Thinking about long organisations

We talked about how ritual might help sustain a strong direction across a century. (There were jokes about everyone wearing robes.) Ritual has had a place to play in human society thus far – it seems to have longevity. Imagine a successful 1000 year old pub that never franchised and never exceeded its comfort level; it was just right. 

Towards the end of our session we went for a walk and explored the ancient Royal Mile of Edinburgh, passing by the World’s End pub. That was once the perception: there was nothing of value, the end of the world, outside of the castle’s gates. We walked in contemplation with ancient volcanoes which dot the landscape surrounding this beautiful city. A 3.8 billion year old rock? Maybe 100 years isn’t so long after all. There are more species than ourselves, and there is more to come. 

We walked past another neighbourhood whose significant industrial heritage is now demolished. The machines of the future may be quite upset indeed that they aren’t able to visit their ancestors. 

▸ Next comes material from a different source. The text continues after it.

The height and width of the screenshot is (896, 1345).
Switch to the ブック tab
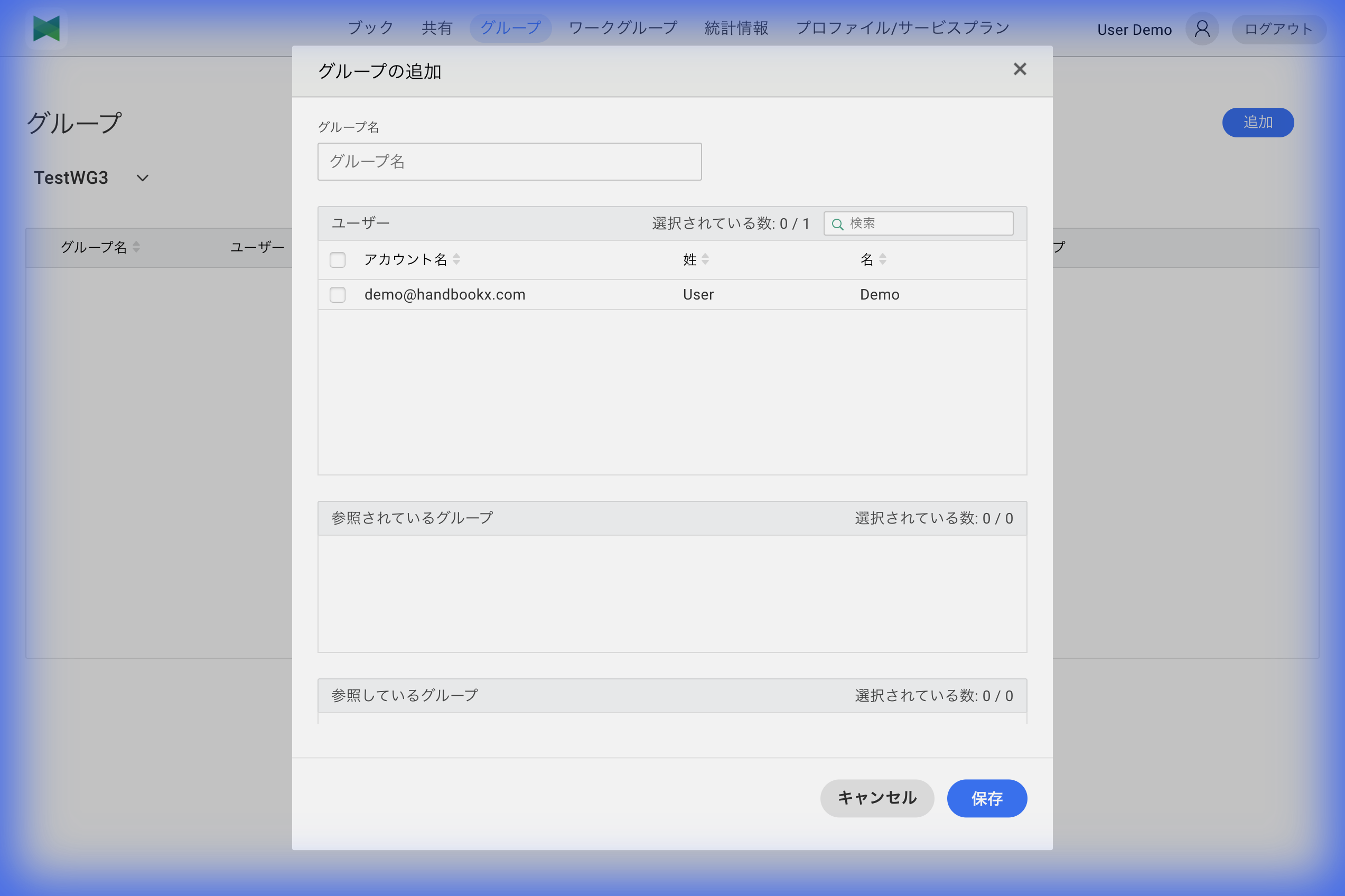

Few digital photos will survive for a century by accident. A 100 year plan should be a practical, responsive, future facing declaration of intent. We train our lens, knowing that our visions are from fascinating unknowns, impossible perspectives. We do love to play. We should nurture that in ourselves. Play inspires joy. Joy celebrates humanity. The Flickr archive is a record of what it has been like to be in certain spaces, from a certain perspective, at a certain time. It cherishes our sense of identity

“The nature of our identity must not be destroyed.”

The session ended in quiet, contemplative reflection. It elicited poetry, a snapshot of the moment. We could share it, but it wouldn’t really make sense out of context. Nothing really does.

We thank all attendees for their contributions. As with any good, invigorating engagement, our discussions provoked more questions than it answered. Here are some things that we may explore in the future. 

  • Oral histories happen everywhere. Could we or should we figure out how to attach sound to pictures in flickr.org?
  • When does a story become a history?
  • Is decentralisation a route to protecting neutrality? If more copies live in more and differently accessed and described spaces, could that diffuse the “truth” of history?

Postscript:Post-it transcriptions

The first section of the workshop is about thinking in centuries. Not something we do often, so we’ve found it helpful to expand our normal timeframes a bit at the start. We have an exercise in three parts, and participants note down their thoughts on post-its and we can all have a look afterwards.

  1. What in your life has lasted for 100 years? Fisherrow Harbour; books, photographs/postcards, documents (incl. design), monuments, environment, buildings/roads/rail; my house ~1910, grandfather’s crown from WWI, great-grandmother’s ring (now mine!); Victorian egg & bird collection, great AUK(?) items, egg at NMS, old paintings; a cannon from a tall ship; the ring I’m wearing; my flat; my house; the ring on my right hand; music (I sing classical music); I have a doll that was my mother’s mother’s from her childhood; my house; copies of vintage books I adore and own, e.g. Lafcadio Hearn’s.
  2. What in your life do you want to last for another 100 years? The same books, some of my pictures, some of my writings; code and info on AI planners, life/work results; my dichroic ring and the story behind it; HOPE; photos of my family; music!; family photographs; international communication; my children; my children, or at least, their children; my house; environment, community/society; how we lived, understanding of how we lived; the house.
  3. What in your life do you not want to last 100 years? The album with my weedy singing made by the band I was in in my 20s; META CRISIS; AI-generated crud; “reinforced divisions,” “Left v Right”; climate change; Tories; all this plastic; videos of my early teaching/lectures (Lecture Capture!); the rest of my pictures and writings; revenge porn!